##### Data provided
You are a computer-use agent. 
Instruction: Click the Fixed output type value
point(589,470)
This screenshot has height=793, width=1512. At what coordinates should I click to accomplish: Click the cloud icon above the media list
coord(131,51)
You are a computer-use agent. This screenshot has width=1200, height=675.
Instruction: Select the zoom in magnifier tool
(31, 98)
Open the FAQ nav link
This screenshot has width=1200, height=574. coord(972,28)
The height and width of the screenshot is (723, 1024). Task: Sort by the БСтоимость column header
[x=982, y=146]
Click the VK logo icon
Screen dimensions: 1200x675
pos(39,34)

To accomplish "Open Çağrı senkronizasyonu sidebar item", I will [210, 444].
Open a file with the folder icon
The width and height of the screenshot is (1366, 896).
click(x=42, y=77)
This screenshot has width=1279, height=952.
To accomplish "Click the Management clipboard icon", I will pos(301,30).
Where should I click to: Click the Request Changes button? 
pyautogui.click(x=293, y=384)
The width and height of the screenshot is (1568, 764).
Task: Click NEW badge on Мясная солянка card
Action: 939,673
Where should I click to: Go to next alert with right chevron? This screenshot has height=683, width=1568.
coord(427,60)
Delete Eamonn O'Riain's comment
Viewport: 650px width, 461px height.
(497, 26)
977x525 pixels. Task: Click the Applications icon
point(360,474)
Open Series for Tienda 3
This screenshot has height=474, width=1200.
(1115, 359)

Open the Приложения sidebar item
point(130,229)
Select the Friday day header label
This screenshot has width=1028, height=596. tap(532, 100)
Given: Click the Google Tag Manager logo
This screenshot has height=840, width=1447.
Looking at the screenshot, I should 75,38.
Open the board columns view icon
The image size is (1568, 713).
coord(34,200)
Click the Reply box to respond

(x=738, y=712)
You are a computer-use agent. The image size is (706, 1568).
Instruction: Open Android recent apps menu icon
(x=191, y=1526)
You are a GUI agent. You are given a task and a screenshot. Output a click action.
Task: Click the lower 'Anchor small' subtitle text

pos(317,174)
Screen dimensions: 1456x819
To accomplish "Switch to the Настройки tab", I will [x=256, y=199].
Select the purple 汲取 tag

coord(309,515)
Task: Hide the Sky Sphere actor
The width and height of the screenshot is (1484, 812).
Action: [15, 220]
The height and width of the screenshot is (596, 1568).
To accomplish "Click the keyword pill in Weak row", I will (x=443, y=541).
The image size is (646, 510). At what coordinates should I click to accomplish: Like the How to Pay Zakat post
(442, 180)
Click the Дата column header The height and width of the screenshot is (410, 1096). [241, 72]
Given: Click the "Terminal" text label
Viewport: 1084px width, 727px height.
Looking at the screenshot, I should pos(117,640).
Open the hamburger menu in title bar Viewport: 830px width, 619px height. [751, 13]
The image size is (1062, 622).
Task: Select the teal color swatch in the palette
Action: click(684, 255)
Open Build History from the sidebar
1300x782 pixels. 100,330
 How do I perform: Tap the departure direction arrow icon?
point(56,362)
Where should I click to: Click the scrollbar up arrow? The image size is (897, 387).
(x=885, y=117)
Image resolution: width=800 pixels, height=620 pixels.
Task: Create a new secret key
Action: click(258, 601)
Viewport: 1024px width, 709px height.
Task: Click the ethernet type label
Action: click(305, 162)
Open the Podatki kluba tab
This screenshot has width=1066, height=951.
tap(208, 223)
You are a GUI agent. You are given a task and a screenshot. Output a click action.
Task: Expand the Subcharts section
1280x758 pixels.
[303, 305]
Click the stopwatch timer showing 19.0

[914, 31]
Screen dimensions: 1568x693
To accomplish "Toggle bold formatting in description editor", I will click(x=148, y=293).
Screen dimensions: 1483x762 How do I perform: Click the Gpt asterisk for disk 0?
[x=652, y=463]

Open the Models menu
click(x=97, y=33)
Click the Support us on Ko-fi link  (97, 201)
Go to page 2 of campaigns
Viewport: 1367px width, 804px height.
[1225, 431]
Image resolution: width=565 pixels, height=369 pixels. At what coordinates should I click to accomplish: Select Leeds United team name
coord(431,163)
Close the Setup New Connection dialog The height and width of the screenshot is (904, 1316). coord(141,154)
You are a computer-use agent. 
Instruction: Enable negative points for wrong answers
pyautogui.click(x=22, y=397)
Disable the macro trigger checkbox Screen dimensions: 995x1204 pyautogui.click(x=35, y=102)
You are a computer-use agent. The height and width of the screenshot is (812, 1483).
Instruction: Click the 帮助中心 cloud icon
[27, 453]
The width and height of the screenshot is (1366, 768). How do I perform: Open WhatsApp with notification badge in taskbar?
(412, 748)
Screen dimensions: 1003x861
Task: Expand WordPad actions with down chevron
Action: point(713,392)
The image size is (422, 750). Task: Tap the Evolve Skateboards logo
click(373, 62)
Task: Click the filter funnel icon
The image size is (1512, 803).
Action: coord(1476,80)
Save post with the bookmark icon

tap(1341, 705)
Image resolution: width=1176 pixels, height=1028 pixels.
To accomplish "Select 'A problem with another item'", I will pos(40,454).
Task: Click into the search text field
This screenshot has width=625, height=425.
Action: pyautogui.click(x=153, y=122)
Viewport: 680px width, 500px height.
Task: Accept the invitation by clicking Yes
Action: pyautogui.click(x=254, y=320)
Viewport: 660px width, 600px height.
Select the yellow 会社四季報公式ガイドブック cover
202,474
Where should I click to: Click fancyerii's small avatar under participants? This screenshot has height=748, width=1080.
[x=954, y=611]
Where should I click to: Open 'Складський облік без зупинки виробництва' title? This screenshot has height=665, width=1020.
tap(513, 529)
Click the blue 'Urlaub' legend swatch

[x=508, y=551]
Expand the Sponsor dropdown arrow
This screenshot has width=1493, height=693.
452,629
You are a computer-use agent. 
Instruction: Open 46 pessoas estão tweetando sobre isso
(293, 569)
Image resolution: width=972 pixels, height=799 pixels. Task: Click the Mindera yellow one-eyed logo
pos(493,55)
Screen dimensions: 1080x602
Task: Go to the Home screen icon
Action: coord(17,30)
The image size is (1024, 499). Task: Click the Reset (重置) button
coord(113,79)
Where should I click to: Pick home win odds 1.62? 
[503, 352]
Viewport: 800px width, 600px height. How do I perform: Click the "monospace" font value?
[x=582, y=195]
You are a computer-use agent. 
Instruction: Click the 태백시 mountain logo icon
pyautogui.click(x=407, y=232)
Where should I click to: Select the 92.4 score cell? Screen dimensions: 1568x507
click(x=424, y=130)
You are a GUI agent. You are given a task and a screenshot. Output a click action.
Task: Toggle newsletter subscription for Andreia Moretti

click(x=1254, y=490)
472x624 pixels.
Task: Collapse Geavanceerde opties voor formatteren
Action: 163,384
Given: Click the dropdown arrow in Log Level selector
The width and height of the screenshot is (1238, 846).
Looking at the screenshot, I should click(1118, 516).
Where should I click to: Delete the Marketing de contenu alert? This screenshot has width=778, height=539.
##########
_Problem to solve_. Output the listing above verbatim, reproducing every line from the first to the last without any change.

_Solution for this exercise_.
You are a computer-use agent. 
Instruction: Click the Fixed output type value
point(589,470)
This screenshot has height=793, width=1512. At what coordinates should I click to accomplish: Click the cloud icon above the media list
coord(131,51)
You are a computer-use agent. This screenshot has width=1200, height=675.
Instruction: Select the zoom in magnifier tool
(31, 98)
Open the FAQ nav link
This screenshot has width=1200, height=574. coord(972,28)
The height and width of the screenshot is (723, 1024). Task: Sort by the БСтоимость column header
[x=982, y=146]
Click the VK logo icon
Screen dimensions: 1200x675
pos(39,34)

To accomplish "Open Çağrı senkronizasyonu sidebar item", I will [210, 444].
Open a file with the folder icon
The width and height of the screenshot is (1366, 896).
click(x=42, y=77)
This screenshot has width=1279, height=952.
To accomplish "Click the Management clipboard icon", I will pos(301,30).
Where should I click to: Click the Request Changes button? 
pyautogui.click(x=293, y=384)
The width and height of the screenshot is (1568, 764).
Task: Click NEW badge on Мясная солянка card
Action: 939,673
Where should I click to: Go to next alert with right chevron? This screenshot has height=683, width=1568.
coord(427,60)
Delete Eamonn O'Riain's comment
Viewport: 650px width, 461px height.
(497, 26)
977x525 pixels. Task: Click the Applications icon
point(360,474)
Open Series for Tienda 3
This screenshot has height=474, width=1200.
(1115, 359)

Open the Приложения sidebar item
point(130,229)
Select the Friday day header label
This screenshot has width=1028, height=596. tap(532, 100)
Given: Click the Google Tag Manager logo
This screenshot has height=840, width=1447.
Looking at the screenshot, I should 75,38.
Open the board columns view icon
The image size is (1568, 713).
coord(34,200)
Click the Reply box to respond

(x=738, y=712)
You are a computer-use agent. The image size is (706, 1568).
Instruction: Open Android recent apps menu icon
(x=191, y=1526)
You are a GUI agent. You are given a task and a screenshot. Output a click action.
Task: Click the lower 'Anchor small' subtitle text

pos(317,174)
Screen dimensions: 1456x819
To accomplish "Switch to the Настройки tab", I will [x=256, y=199].
Select the purple 汲取 tag

coord(309,515)
Task: Hide the Sky Sphere actor
The width and height of the screenshot is (1484, 812).
Action: [15, 220]
The height and width of the screenshot is (596, 1568).
To accomplish "Click the keyword pill in Weak row", I will (x=443, y=541).
The image size is (646, 510). At what coordinates should I click to accomplish: Like the How to Pay Zakat post
(442, 180)
Click the Дата column header The height and width of the screenshot is (410, 1096). [241, 72]
Given: Click the "Terminal" text label
Viewport: 1084px width, 727px height.
Looking at the screenshot, I should pos(117,640).
Open the hamburger menu in title bar Viewport: 830px width, 619px height. [751, 13]
The image size is (1062, 622).
Task: Select the teal color swatch in the palette
Action: click(684, 255)
Open Build History from the sidebar
1300x782 pixels. 100,330
 How do I perform: Tap the departure direction arrow icon?
point(56,362)
Where should I click to: Click the scrollbar up arrow? The image size is (897, 387).
(x=885, y=117)
Image resolution: width=800 pixels, height=620 pixels.
Task: Create a new secret key
Action: click(258, 601)
Viewport: 1024px width, 709px height.
Task: Click the ethernet type label
Action: click(305, 162)
Open the Podatki kluba tab
This screenshot has width=1066, height=951.
tap(208, 223)
You are a GUI agent. You are given a task and a screenshot. Output a click action.
Task: Expand the Subcharts section
1280x758 pixels.
[303, 305]
Click the stopwatch timer showing 19.0

[914, 31]
Screen dimensions: 1568x693
To accomplish "Toggle bold formatting in description editor", I will click(x=148, y=293).
Screen dimensions: 1483x762 How do I perform: Click the Gpt asterisk for disk 0?
[x=652, y=463]

Open the Models menu
click(x=97, y=33)
Click the Support us on Ko-fi link  (97, 201)
Go to page 2 of campaigns
Viewport: 1367px width, 804px height.
[1225, 431]
Image resolution: width=565 pixels, height=369 pixels. At what coordinates should I click to accomplish: Select Leeds United team name
coord(431,163)
Close the Setup New Connection dialog The height and width of the screenshot is (904, 1316). coord(141,154)
You are a computer-use agent. 
Instruction: Enable negative points for wrong answers
pyautogui.click(x=22, y=397)
Disable the macro trigger checkbox Screen dimensions: 995x1204 pyautogui.click(x=35, y=102)
You are a computer-use agent. The height and width of the screenshot is (812, 1483).
Instruction: Click the 帮助中心 cloud icon
[27, 453]
The width and height of the screenshot is (1366, 768). How do I perform: Open WhatsApp with notification badge in taskbar?
(412, 748)
Screen dimensions: 1003x861
Task: Expand WordPad actions with down chevron
Action: point(713,392)
The image size is (422, 750). Task: Tap the Evolve Skateboards logo
click(373, 62)
Task: Click the filter funnel icon
The image size is (1512, 803).
Action: coord(1476,80)
Save post with the bookmark icon

tap(1341, 705)
Image resolution: width=1176 pixels, height=1028 pixels.
To accomplish "Select 'A problem with another item'", I will pos(40,454).
Task: Click into the search text field
This screenshot has width=625, height=425.
Action: pyautogui.click(x=153, y=122)
Viewport: 680px width, 500px height.
Task: Accept the invitation by clicking Yes
Action: pyautogui.click(x=254, y=320)
Viewport: 660px width, 600px height.
Select the yellow 会社四季報公式ガイドブック cover
202,474
Where should I click to: Click fancyerii's small avatar under participants? This screenshot has height=748, width=1080.
[x=954, y=611]
Where should I click to: Open 'Складський облік без зупинки виробництва' title? This screenshot has height=665, width=1020.
tap(513, 529)
Click the blue 'Urlaub' legend swatch

[x=508, y=551]
Expand the Sponsor dropdown arrow
This screenshot has width=1493, height=693.
452,629
You are a computer-use agent. 
Instruction: Open 46 pessoas estão tweetando sobre isso
(293, 569)
Image resolution: width=972 pixels, height=799 pixels. Task: Click the Mindera yellow one-eyed logo
pos(493,55)
Screen dimensions: 1080x602
Task: Go to the Home screen icon
Action: coord(17,30)
The image size is (1024, 499). Task: Click the Reset (重置) button
coord(113,79)
Where should I click to: Pick home win odds 1.62? 
[503, 352]
Viewport: 800px width, 600px height. How do I perform: Click the "monospace" font value?
[x=582, y=195]
You are a computer-use agent. 
Instruction: Click the 태백시 mountain logo icon
pyautogui.click(x=407, y=232)
Where should I click to: Select the 92.4 score cell? Screen dimensions: 1568x507
click(x=424, y=130)
You are a GUI agent. You are given a task and a screenshot. Output a click action.
Task: Toggle newsletter subscription for Andreia Moretti

click(x=1254, y=490)
472x624 pixels.
Task: Collapse Geavanceerde opties voor formatteren
Action: 163,384
Given: Click the dropdown arrow in Log Level selector
The width and height of the screenshot is (1238, 846).
Looking at the screenshot, I should click(1118, 516).
Where should I click to: Delete the Marketing de contenu alert? This screenshot has width=778, height=539.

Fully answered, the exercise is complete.